Reduction of Ambiguous Allele* Combinations with the AVITA Plus Assay for HLA-B locus (Park et al., 2014)

Reliability Verification Method of Analysis Results

The accuracy of HLA typing results is very important for clinical diagnosis treatment and scientific research. If the typing results are unreliable, organ transplantation matching may fail and the conclusions of disease association research will be wrong. Therefore, it is of great significance to establish a scientific reliability verification method, which will be discussed below.

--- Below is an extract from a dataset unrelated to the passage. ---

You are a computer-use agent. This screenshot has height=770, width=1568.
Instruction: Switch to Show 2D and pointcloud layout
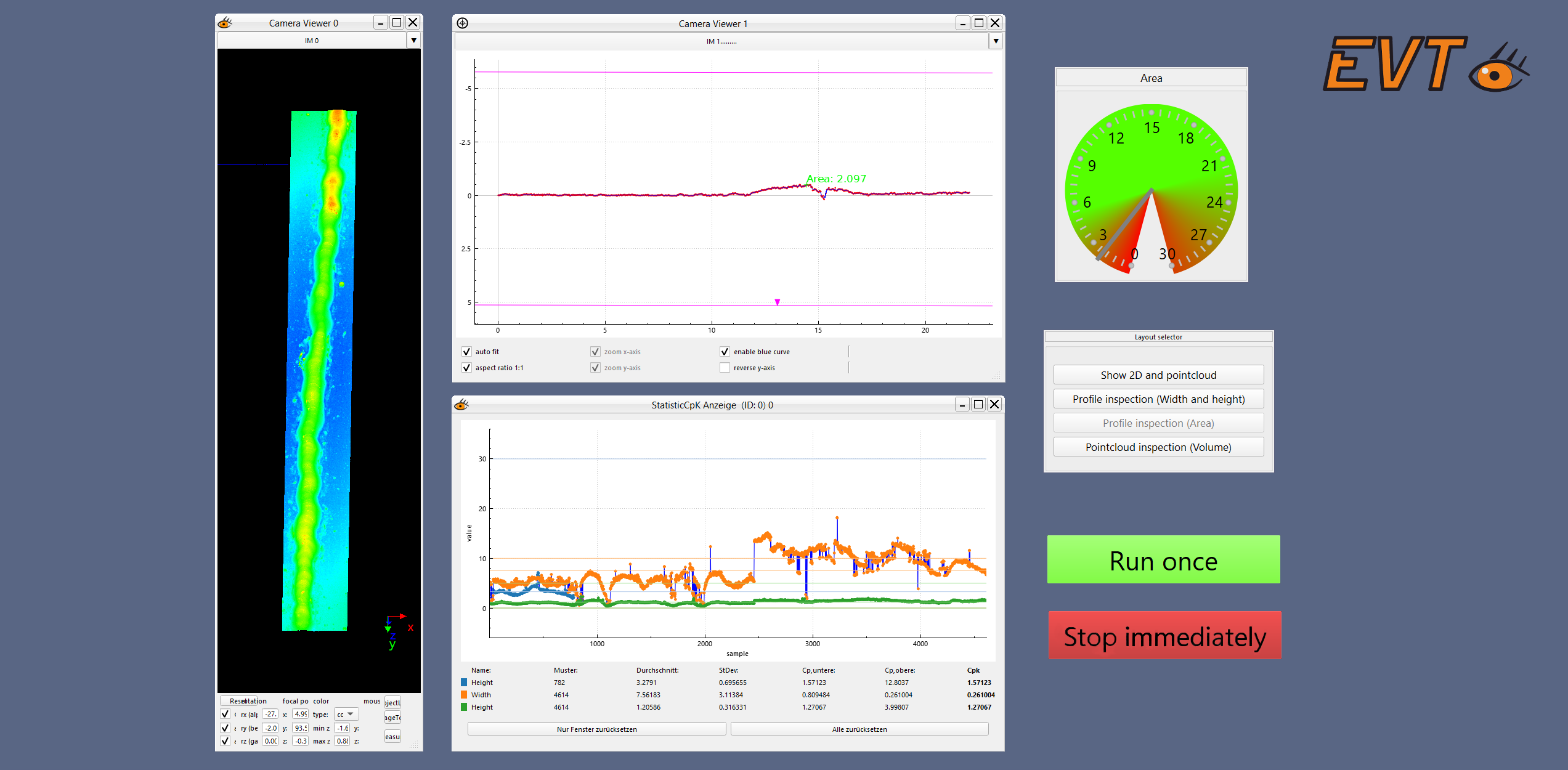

• Multi-tool cross-validation: At least two typing tools, such as OptiType and Kourami, are used to compare and analyze the data. If the consistency of the two tools is ≥95%, it means that the results are highly reliable. For inconsistent loci, it is necessary to carefully check the original data, or further verify by long reading and long sequencing to determine the correct typing results.
• Verification of population genetics: The frequency of the target allele in the tested population was inquired by the Allele Frequency Net Database (AFND). If the frequency of an allele is less than 0.001 and there is no literature report, it is necessary to suspect that there may be a typing error or a new allele is found. In this case, it needs to be confirmed by Sanger sequencing and other methods to ensure the accuracy of typing results.
• Family linkage analysis: in the study of genetic diseases, it is an effective method to verify the typing results by using the HLA haplotype linkage relationship of family samples. Because the inheritance of HLA haplotypes follows Mendel's genetic law, the HLA haplotypes of parents and children should conform to this law. If nonconformities are found, it is suggested that there may be problems such as typing errors or sample confusion, which need to be investigated and corrected in time.

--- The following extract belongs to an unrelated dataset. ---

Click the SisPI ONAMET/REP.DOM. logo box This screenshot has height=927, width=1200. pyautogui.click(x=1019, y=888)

Histogram of HLA-check distance (Jeanmougin et al., 2017)

Conclusion

The interpretation of HLA typing results has developed into an interdisciplinary system integrating molecular genetics, immunobiology, and clinical decision-making With the development of single-cell sequencing and AI-assisted typing algorithm, the future interpretation system will evolve towards automation and intelligence, but standardized quality control and multi-dimensional verification are still the cornerstones to ensure the reliability of the results. Researchers should continue to pay attention to the update of the IMGT/HLA database and international typing guidelines and establish a dynamic and optimized interpretation process in practice so that HLA typing data can truly become a bridge between gene polymorphism and clinical phenotype.